Thursday, October 19, 2017

A Light in the Dark: Using Social Network Analysis to Analyze Dark Web Groups

Background
The Internet has amplified the ability of individuals to connect across the globe.  As Internet technology proliferated, criminal organizations, terrorist networks, and other threat actors recognized its usefulness and began leveraging its benefits (i.e., criminal and terrorist organizations became “globalized”).  One of the most useful benefits of the Internet is the anonymity it provides actors, but users utilizing TOR (The Onion Router) software can increase their anonymity still further.

TOR anonymizes the browsing habits of its users by encrypting their network traffic, using specific TOR nodes to transmit the encrypted data, and following random paths to the desired servers.  Users also benefit from a type of “herd immunity” (i.e., the more TOR users there are in a given area, the more difficult it is to “de-anonymize” users).  Perhaps more interesting, TOR grants access to the Deep Web—users can access websites that search engines cannot find.  Deeper still is the Dark Web; a subsection of the Deep Web that is intentionally hidden and contains illegal/illicit activities.

Malicious actors (e.g., criminal organizations, terrorist/extremist organizations, etc.) frequent the Dark Web to purchase illicit goods as well as to communicate.  This communication occurs in different forums and Internet-relay chatrooms (IRCs).  IRCs frequently require specific knowledge to find and passwords to enter, forums by contrast are often open-access to anyone that can find them—this is because such forums are necessary to spread the various “messages” of the groups present. 

Utilizing the process that Elizabeth Philips, Jason Nurse, Michael Goldsmith, and Sadie Creese laid out in their paper, “Applying Social NetworkAnalysis to Security,” this analysis will explore how social network analysis techniques can provide insights into Dark Web networks.  While previous studies have qualitatively analyzed Dark Web forums, or used relatively small datasets, this study will utilize an extremely large dataset that spans over a decade of collection across multiple forums.   

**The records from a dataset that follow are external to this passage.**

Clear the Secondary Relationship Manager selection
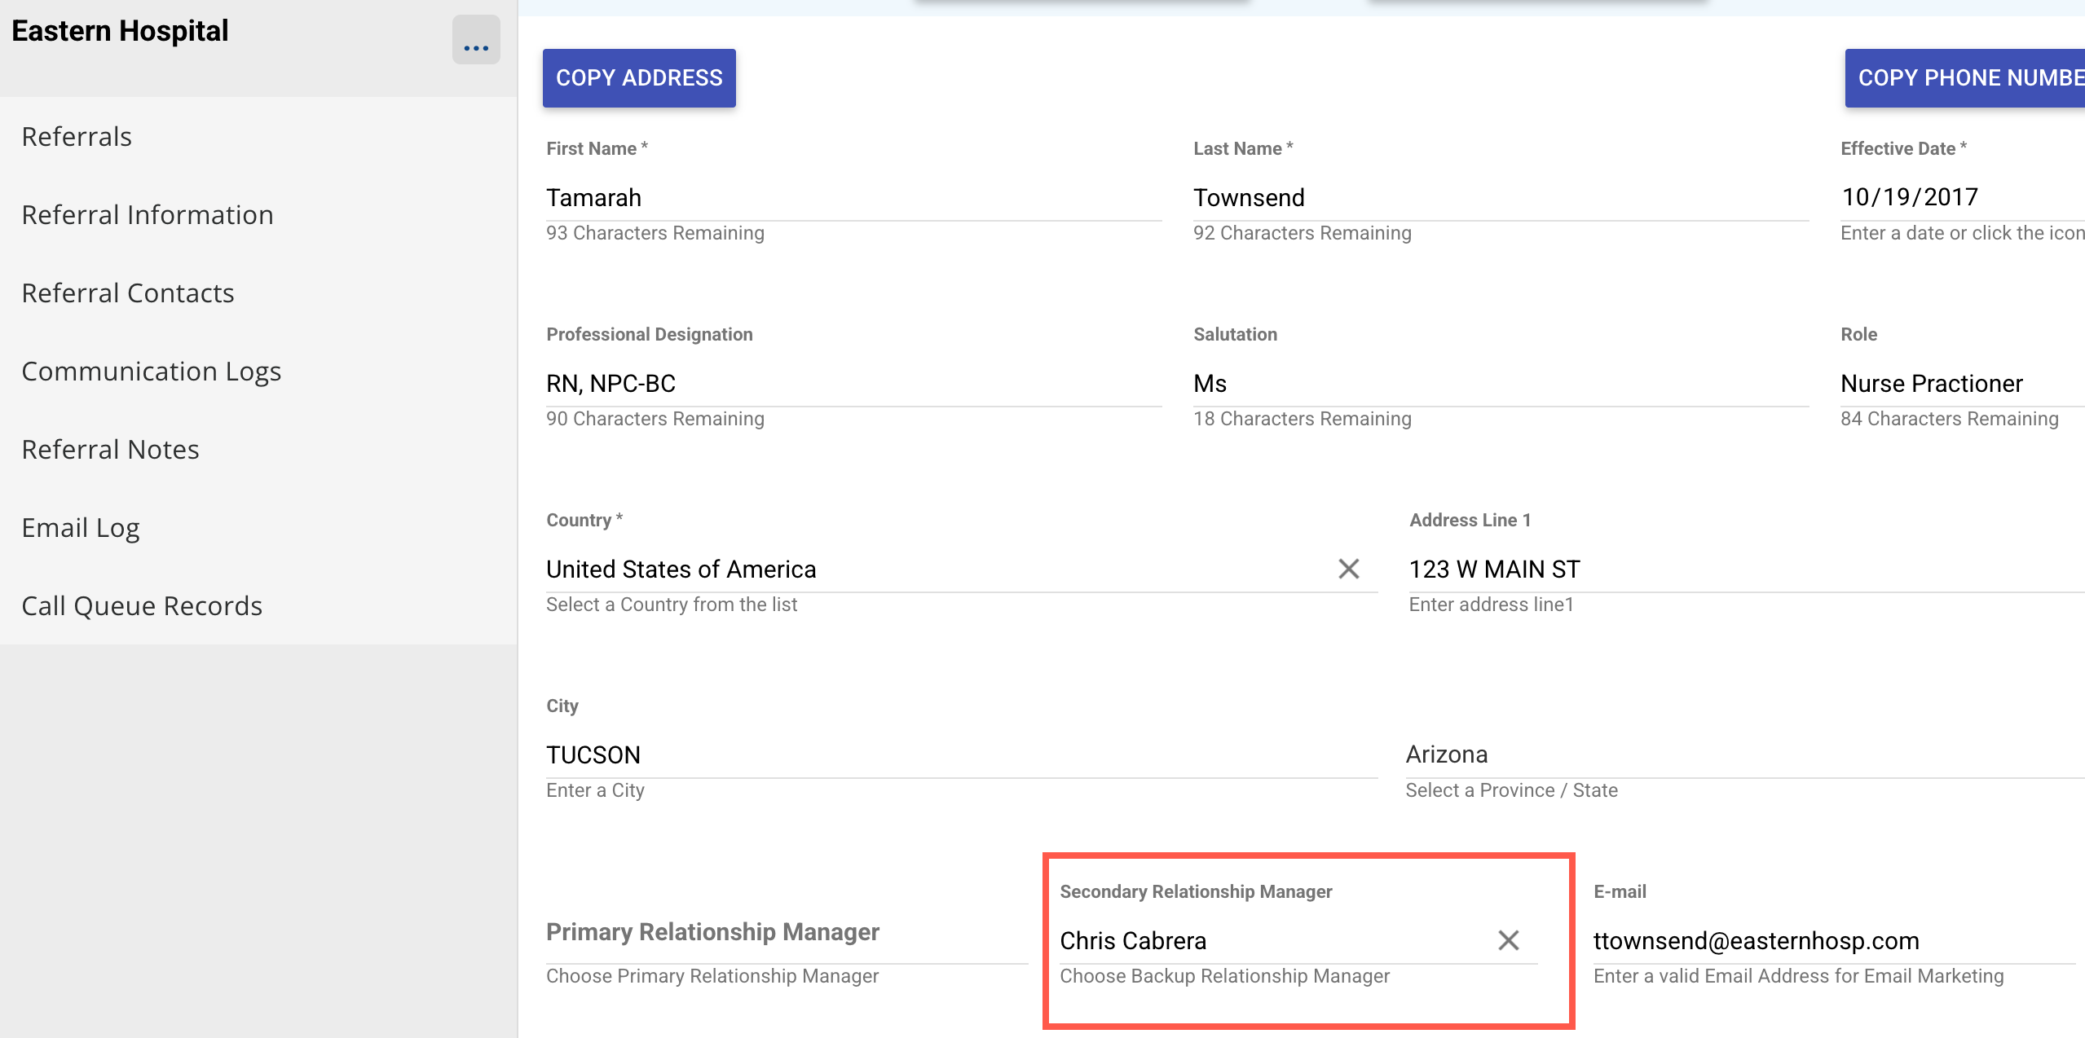 pyautogui.click(x=1508, y=940)
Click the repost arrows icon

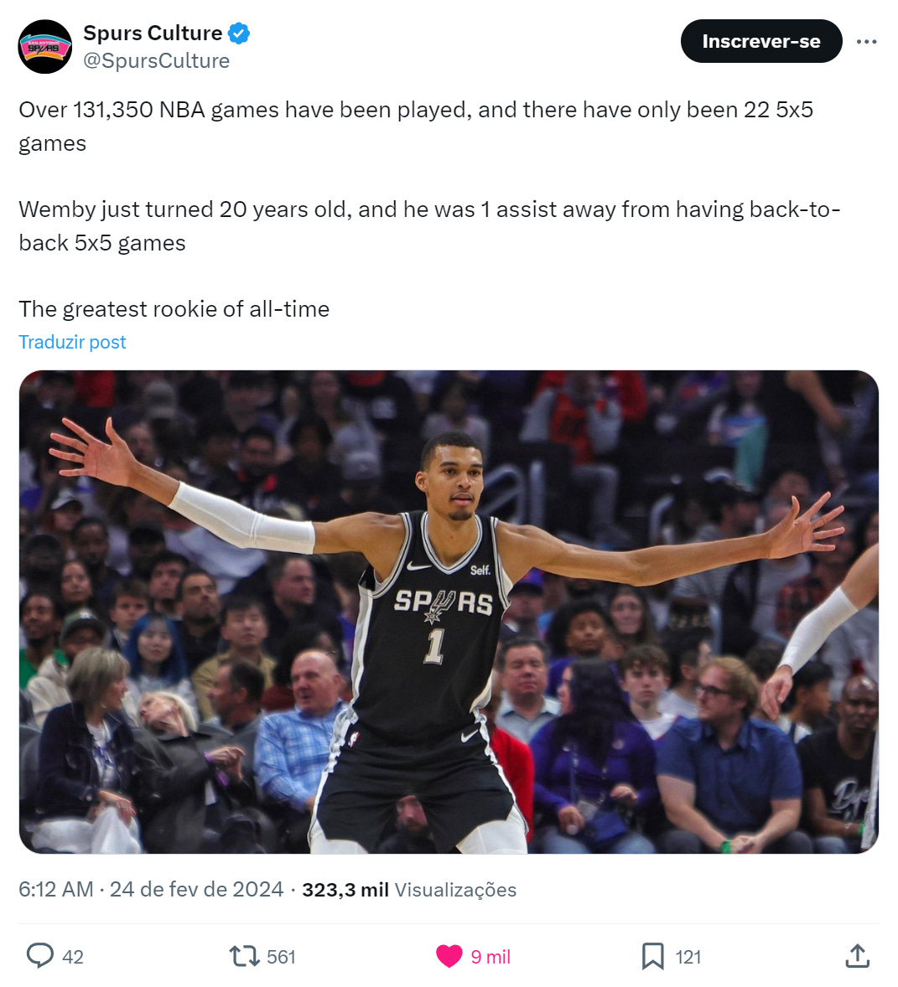tap(244, 956)
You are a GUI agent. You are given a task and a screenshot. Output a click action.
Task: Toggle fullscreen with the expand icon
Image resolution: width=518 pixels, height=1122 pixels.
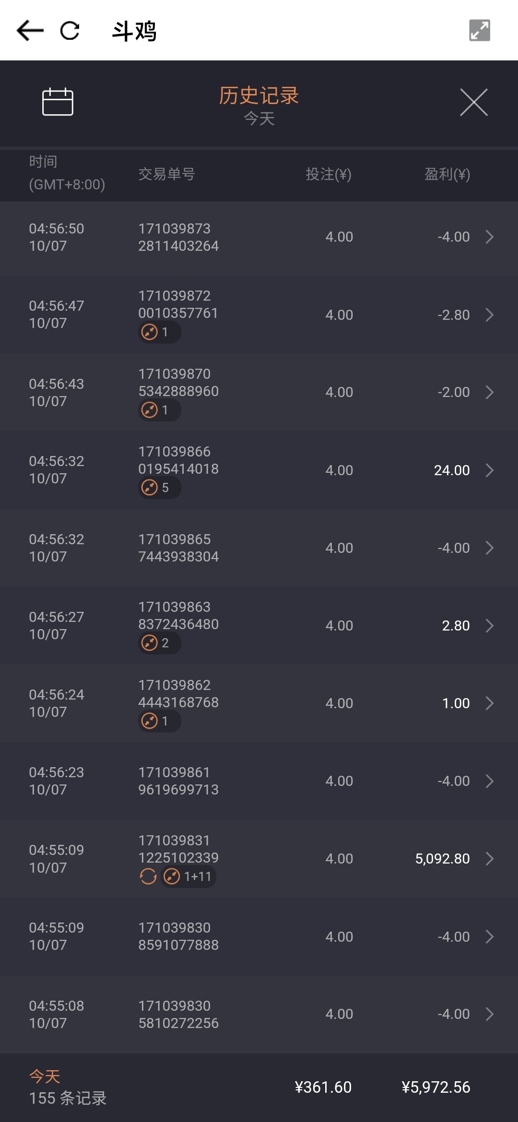[479, 31]
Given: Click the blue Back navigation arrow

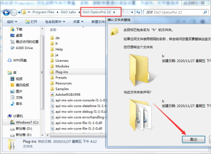Looking at the screenshot, I should pyautogui.click(x=6, y=13).
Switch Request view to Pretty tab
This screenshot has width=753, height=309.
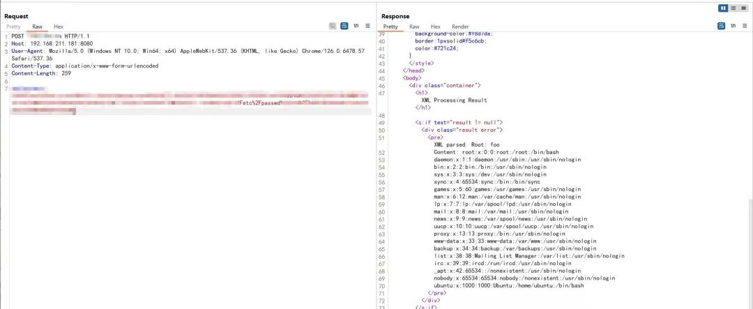(14, 27)
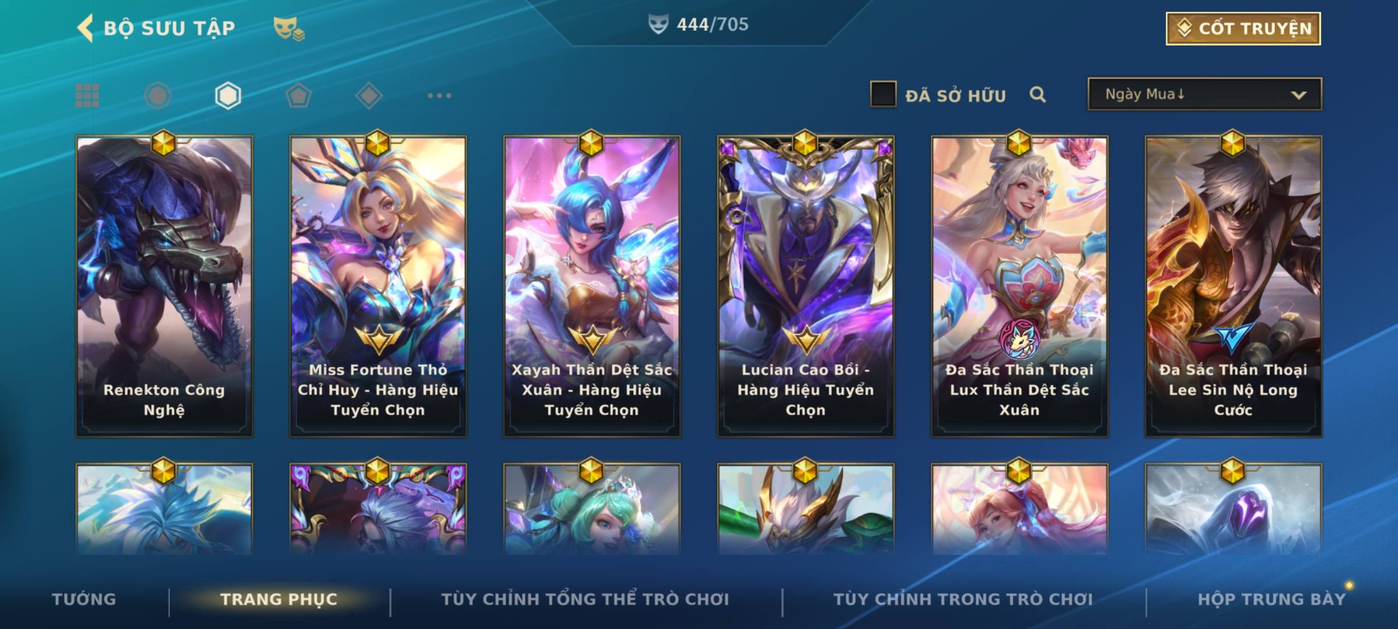Open Tùy Chỉnh Trong Trò Chơi tab

963,599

TOR presents anonymity, but it is not truly anonymous.  Numerous techniques exist to de-anonymize TOR users (e.g., monitoring exit nodes, etc.), but law enforcement and intelligence agencies do not have the resources to de-anonymize every potential actor.  Social network analysis provides a tool to focus the efforts of such agencies on disrupting extremist networks.

Research Question
I will conduct a social network analysis of Dark Web forum message and posting metadata utilizing a dataset compiled from various English-language Dark Web extremist forums.  Each dataset spans a number of years and contains various numbers of members and postings, but I have compiled them into a single dataset that spans 13 years and contains over 2.5 million unique posts/messages.  I want to analyze three different aspects of the network:

1.     Can groups and leaders (i.e., hierarchy) be predicted or discovered based solely on metadata?
a.     If leaders can be discovered, how connected are those leaders?  Are they cross-forum, or are they leaders of only one forum?
b.     Are posters united, or do their beliefs and posts diverge?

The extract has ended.